Last week The Cabinet of Curiosities caravan pulled up outside University Campus Suffolk to coincide with an exhibition of the same project in UCS’s Waterfront Gallery.
This visit and exhibition is the culmination of a year long project by UCS Fine Art Senior Lecturer Jane Watt. Jane and her bright blue caravan have visited various locations, and in particular many around Cambridge throughout the Autumn of 2014, providing an opportunity for people to come and document curiosities via cyanotypes. “At each location my assistant Amy Sage and I went through the same ritual: paper ready, aprons on, lights on,” says Jane. “The blue door is opened, the sign put outside inviting people to ‘Bring in your curious object’. Each venue brought many new visitors with unexpected objects and related unique tales.”
Claire and I went to pay Jane a visit and take our curiosities. I took what I believe to be a one-off metal cycle handle-bar spirit level for measuring hill gradients, (I suspect it is from the 1950s and the like of which I haven’t seen anywhere else), and Claire took along a claw. Delicate objects were processed inside the caravan under a lamp on coated paper, (see above), while more robust objects were left in the sun before being fixed.
The caravan itself is a traveling exhibition as selected cyanotypes are hung up on clothes pegs or stored away in draws for visitors to inspect. Each print is numbered and all information recorded on a card in, obviously, blue ink.
I find this project fascinating for many reasons. What seem like randomly chosen objects to a casual observer at first glance reveal on reading the accompanying card that these items mean something to their owners. In some respects this aspect reminded me of the Museum of Water that I visited when it was at Somerset House last year—art that relies on audience participation and records an aspect of their lives will forever be intriguing to me. There is a democratisation at work here; but at the same time the hand of the artist controls the visual output ensuring a considered rather than chaotic display. The artist’s vision is supported by those that choose to take part and ‘buy into’ the concept, and sates in them a need to document what they feel is important in their lives. In a nutshell, projects such as Jane’s have a real sense of humanity at their core and art blurs into anthropology.
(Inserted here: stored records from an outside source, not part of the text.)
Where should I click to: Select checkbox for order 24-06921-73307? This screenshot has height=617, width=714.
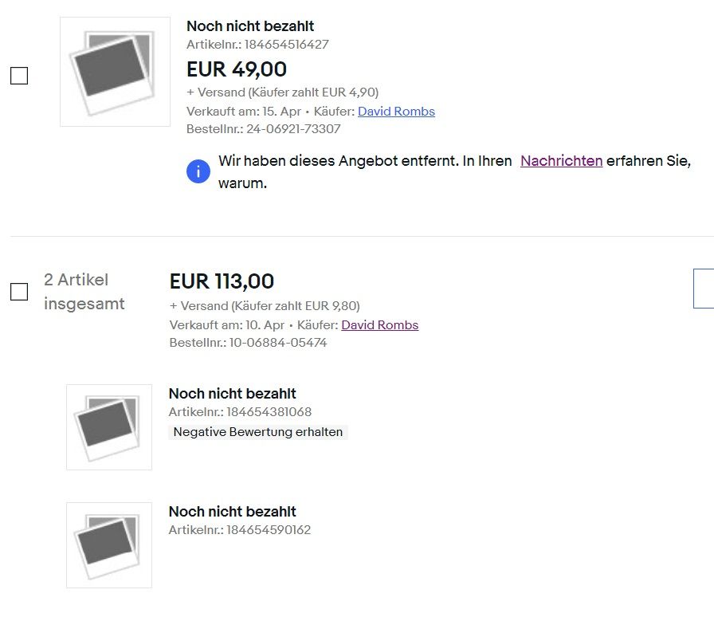tap(19, 77)
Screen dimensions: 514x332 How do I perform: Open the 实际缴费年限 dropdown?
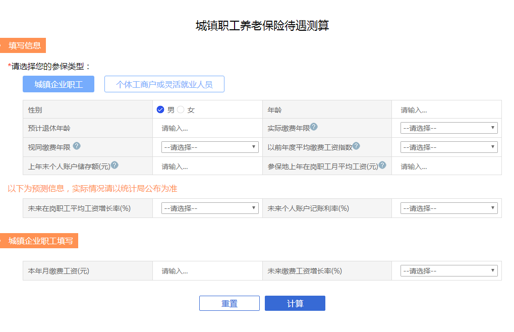coord(449,128)
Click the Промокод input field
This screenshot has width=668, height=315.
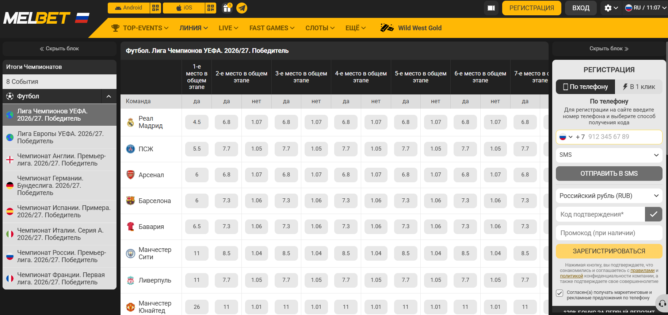pyautogui.click(x=609, y=233)
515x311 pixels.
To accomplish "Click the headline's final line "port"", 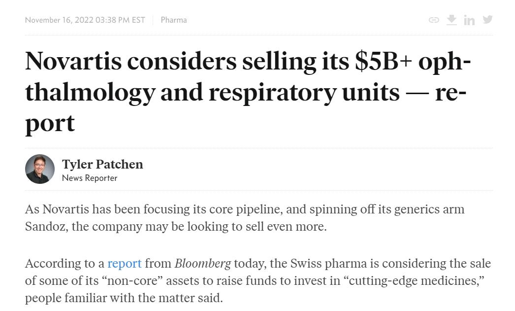I will tap(50, 123).

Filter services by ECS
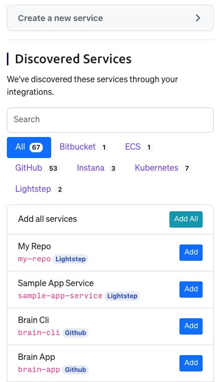[x=139, y=147]
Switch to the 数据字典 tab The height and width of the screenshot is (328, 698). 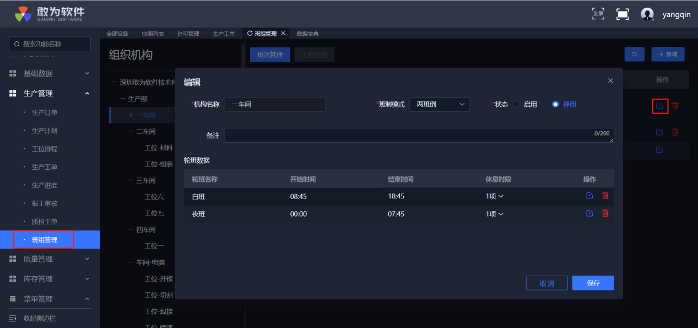(x=307, y=34)
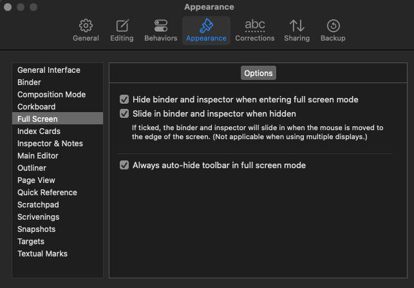Select General Interface in sidebar

click(49, 70)
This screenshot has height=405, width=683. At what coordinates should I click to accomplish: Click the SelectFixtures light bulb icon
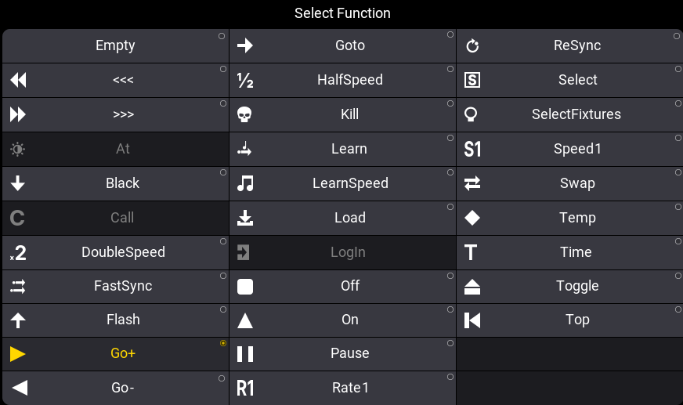472,114
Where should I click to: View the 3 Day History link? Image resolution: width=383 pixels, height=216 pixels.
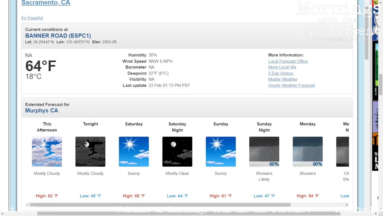(281, 73)
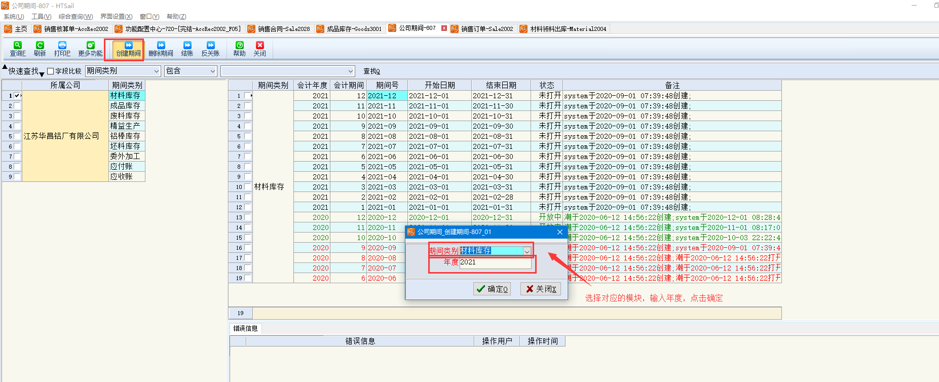
Task: Switch to the 成品库存-Goods3001 tab
Action: point(349,29)
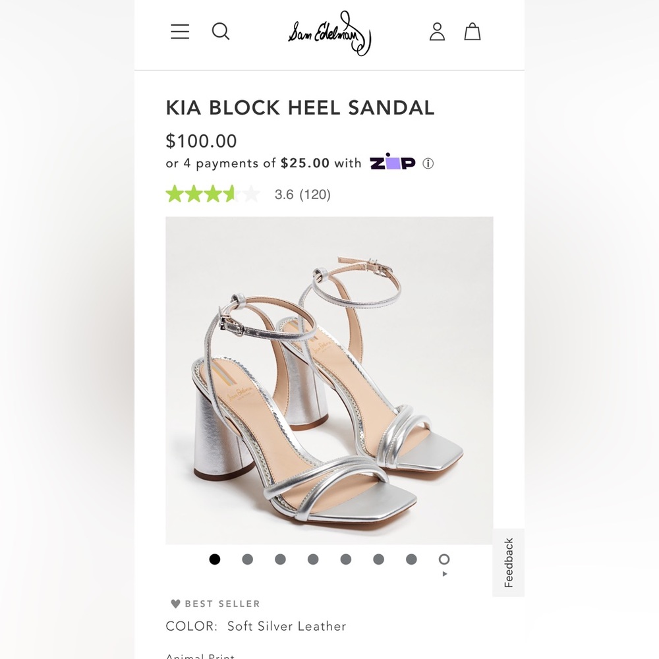The width and height of the screenshot is (659, 659).
Task: Open the search icon
Action: point(221,32)
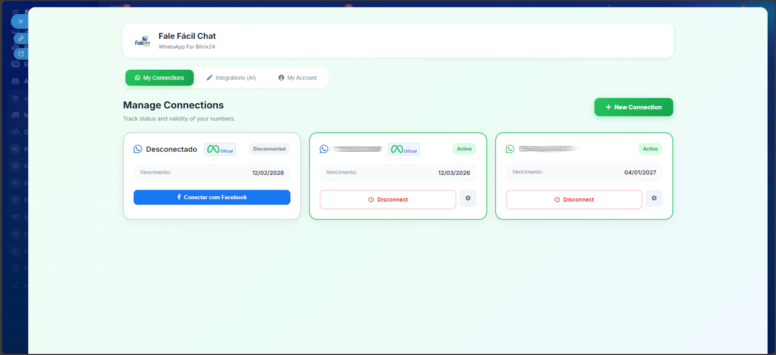Click the open in new window icon

[x=21, y=54]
The exhibition in UCS is a mass of cyanotypes that Jane has recorded in the past year. Don’t expect to see the exhibition in 5 minutes, as a visit can drag you in to looking at all the objects recorded and trying to work out what many of them are, resulting in the need to read their accompanying cards. In many respects the cards are as fascinating as the objects.
From a design perspective what I also really like about The Cabinet of Curiosities is its overarching branding and the attention to detail that Jane and those that she has worked with have gone to. Badges, postcard packs, a hardback book and accompanying website have been thoroughly thought through by the design team she worked with: LMNOP.
Despite the caravan only being outside UCS for one day last Saturday, you can still see the results of much of Jane’s work as the exhibition continues in the UCS Waterfront Gallery, Ipswich, until 4 September. It is well worth a visit.